Strolling through the Crystal Palace at London, soon after it was opened, with a young fellow-countryman, he suddenly broke out with—"Will you just look at that fellow, colonel?" Turning and following the direction indicated by his eye (not his finger or walking-stick, he was too well-bred to point!) I discerned, in a different part of the building, Queen Victoria, accompanied by Prince Albert and two of the royal children, examining some articles in the American Department. Very near the stopping-place of this distinguished party, a representative of the "universal Yankee nation," had stationed himself—perhaps in a semi-official capacity—upon the apex of some elevation, with his hat on, and his long legs dangling down in front, nearly on a level with the heads of passers-by.
We could not hear the words of her Majesty, but it was apparent that she addressed some inquiry to him of the legs. First ejecting a torrent of tobacco-juice from his mouth, and rolling away the huge quid that obstructed his utterance, he deliberately proceeded to give the explanation desired, retaining not only his position, but his hat, the while!
Meantime, as soon as the Queen commenced addressing this person, her Royal Consort removed his hat, and remained uncovered until she again moved on. I shall not soon forget the face of my companion. Shame and indignation contended for the mastery on his burning cheek!
"Good G——, Colonel!" he exclaimed, "to think of such a mere brute as that being regarded as a fair specimen of the advance of civilization among us! 'Tis enough to make a decent man disclaim his birthright here! And yet, I have little enough to boast of myself! Only think of my taking some English gentlemen who were in New-York a month or two ago, to see our parks (heaven save the mark!) among other objects of interest in the city! Yesterday, Sir John ——, who was one of the party, drove about London with me, and took me also to Kensington Garden, St. James' and Regent's Parks! I don't know what would tempt me again to undergo the thing! I rather think I am effectually cured, henceforth and for ever, of any inclination to boast of anything whatever, personal or national!"
"As you are the only 'gentleman of elegant leisure' in the family, at present, Harry, suppose you take these girls to New York for a week or two. For my part, it's as much as I can do to provide money for the expedition," said your uncle William to me, one evening.

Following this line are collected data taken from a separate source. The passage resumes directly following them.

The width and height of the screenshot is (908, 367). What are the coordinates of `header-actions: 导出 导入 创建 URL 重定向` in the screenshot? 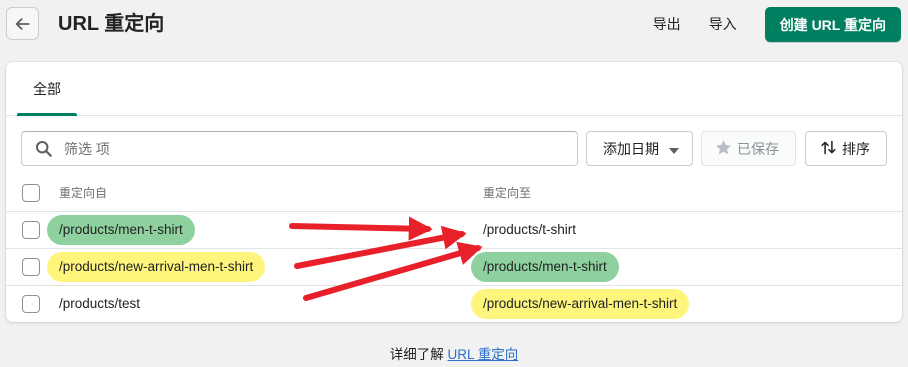 It's located at (770, 24).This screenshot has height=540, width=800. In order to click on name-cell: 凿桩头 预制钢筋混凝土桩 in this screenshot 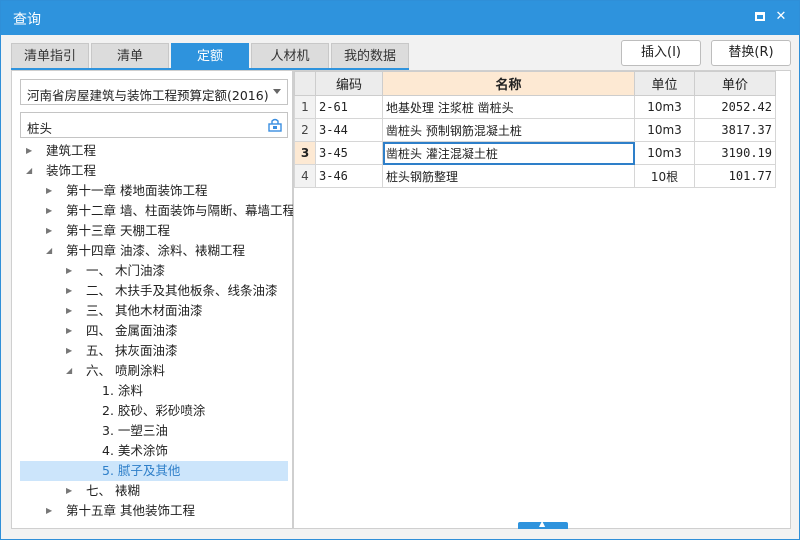, I will do `click(508, 130)`.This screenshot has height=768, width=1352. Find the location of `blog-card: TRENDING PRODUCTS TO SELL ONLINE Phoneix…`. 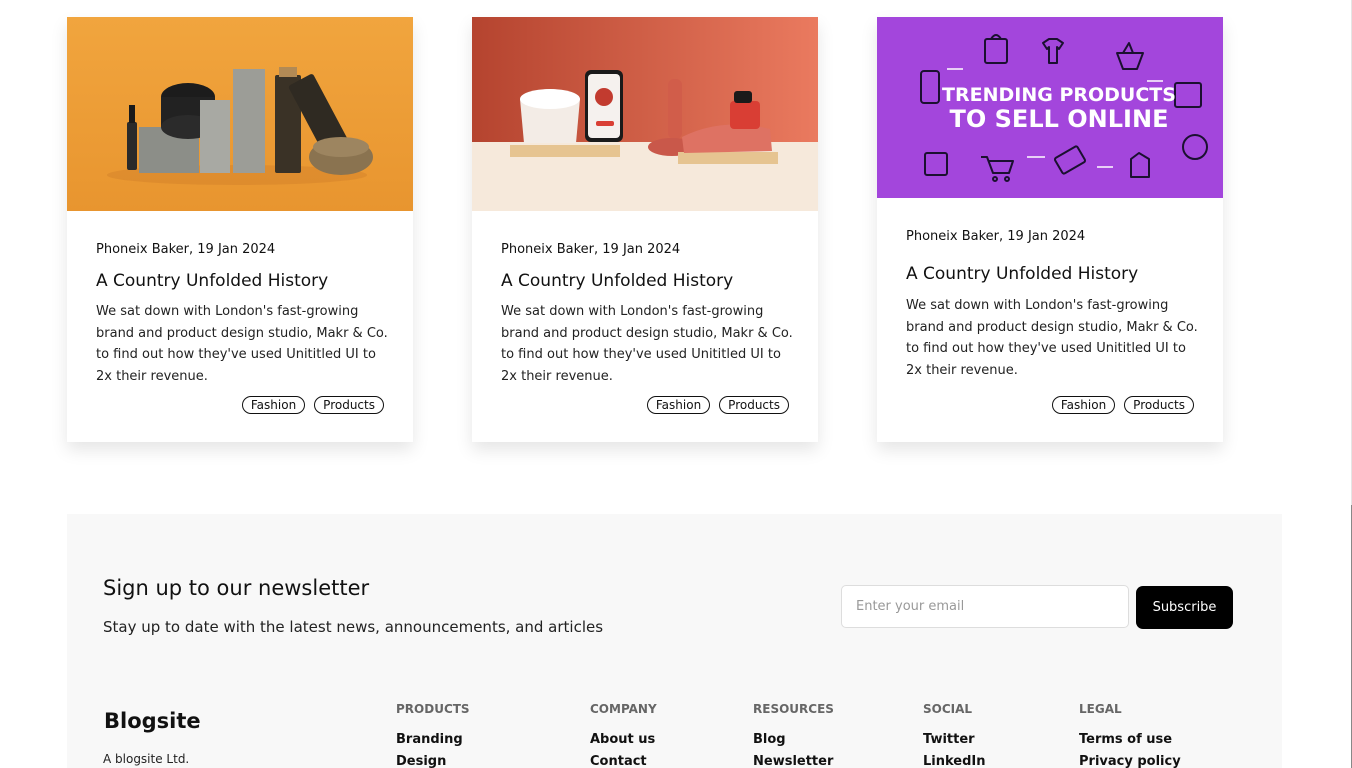

blog-card: TRENDING PRODUCTS TO SELL ONLINE Phoneix… is located at coordinates (1050, 230).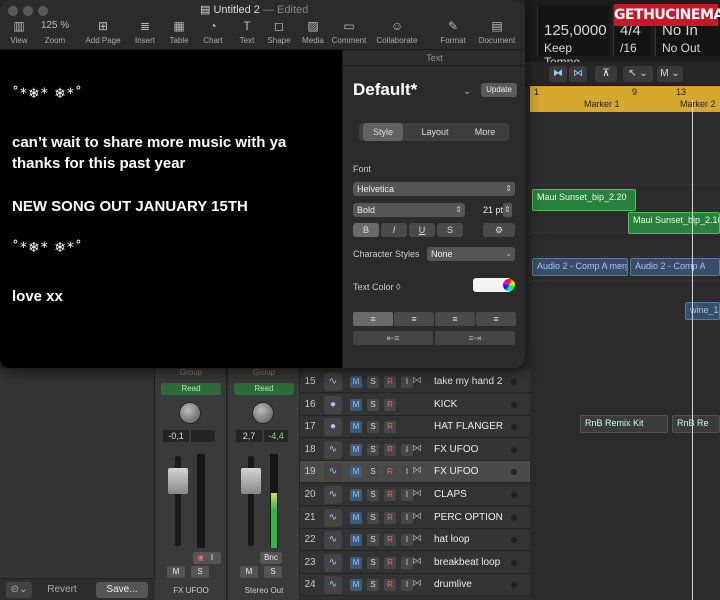 Image resolution: width=720 pixels, height=600 pixels. I want to click on marquee-tool-icon: M ⌄, so click(670, 74). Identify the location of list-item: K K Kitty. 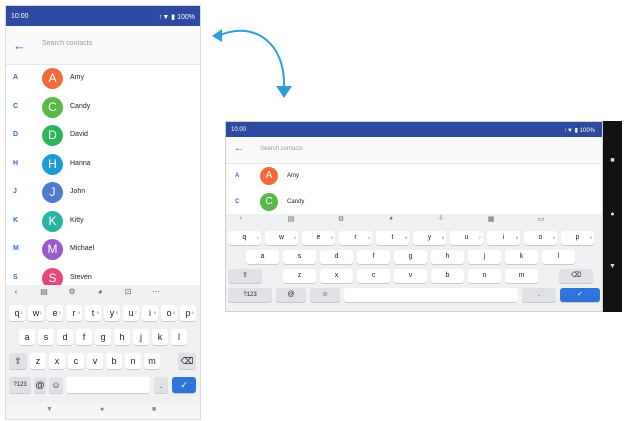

"Oh, do, dear uncle Hal!" exclaimed Ida, with great vivacity, sitting down on a low stool at my feet, and clasping her hands upon my knee, "we always love dearly to go with you anywhere, you are so good to us."
"Yes!" broke in William junior, "uncle Harry spoils you so completely by indulgence that I can do nothing with you. You're a most unruly set, at home and abroad."
A sudden twitch at the end of his cravat effectually demolished the elegant tie upon which the young gentleman prides himself, as little Julé, who was close beside him, pretending to get her French lesson, and had perpetrated the mischief, cried out—"What's the reason, then, that you always take us all along, when you go out in the woods, and off to the shore—hey, Mr. Willie?"